The EGFR family of receptor tyrosine kinases remains of significant interest in ovarian cancers. A summary of the characteristics of this family is found in Table 1. Amplifications, mutations, and overexpression of EGFR family members have been described in epithelial ovarian cancer, and pre-clinical data have suggested that interfering with the signalling activity of these pathways in ovarian cancer cells can result in antitumour activity.

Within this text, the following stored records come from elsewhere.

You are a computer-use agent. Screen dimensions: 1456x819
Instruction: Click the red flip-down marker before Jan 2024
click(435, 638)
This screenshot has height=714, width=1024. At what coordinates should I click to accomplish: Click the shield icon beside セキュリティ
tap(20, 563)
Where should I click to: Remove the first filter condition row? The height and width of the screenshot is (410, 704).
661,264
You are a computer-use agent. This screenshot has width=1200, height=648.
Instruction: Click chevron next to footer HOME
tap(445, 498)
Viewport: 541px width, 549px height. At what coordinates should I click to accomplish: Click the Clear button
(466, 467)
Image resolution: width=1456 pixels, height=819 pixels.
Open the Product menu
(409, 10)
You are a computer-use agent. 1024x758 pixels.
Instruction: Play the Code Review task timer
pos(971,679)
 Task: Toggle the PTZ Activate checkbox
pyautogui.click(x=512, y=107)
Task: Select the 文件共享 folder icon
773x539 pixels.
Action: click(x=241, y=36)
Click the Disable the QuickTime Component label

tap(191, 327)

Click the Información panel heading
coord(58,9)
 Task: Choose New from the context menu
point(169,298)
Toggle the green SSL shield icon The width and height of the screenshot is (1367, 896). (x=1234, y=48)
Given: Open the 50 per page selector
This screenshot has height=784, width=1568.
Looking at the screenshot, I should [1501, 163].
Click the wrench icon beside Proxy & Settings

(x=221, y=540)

Although EGFR- and Her2-directed therapies have yielded disappointing clinical results to date, recent reports regarding the role of other members of this receptor tyrosine kinase family, such as ErbB3 and ErbB4, in ovarian cancer suggest that new approaches towards targeting the EGFR family merit further exploration.

Table 1

Summary of EGFR family members

EGFR family member	Ligand(s)	Validated clinical target in non-ovarian cancers	Characteristics in ovarian cancer
EGFR	EGF	Non-small-cell	4–22% Amplification
	TGF-α	Lung cancer	<4% Mutation
	Amphiregulin	Colorectal
	β-cellulin	Head and neck
	Epiregulin	Pancreatic
	HB-EGF
Her2	None	Breast	Rare (5–10%) amplification/overexpression
ErbB3	Neuregulin 1		Expression/amplification in
	Neuregulin 2		3–90%
ErbB4	Neuregulin 1		Expression by IHC in
	Neuregulin 2		89–96%
	Neuregulin 3
	Neuregulin 4
	Tomoregulin
	β-cellulin
	Epiregulin
	HB-EGF

Abbreviations: EGFR=epithelial growth factor receptor; HB-EGF=heparin-binding EGF-like growth factor; IHC=immunohistochemistry; TGF-α=transforming growth factor-α.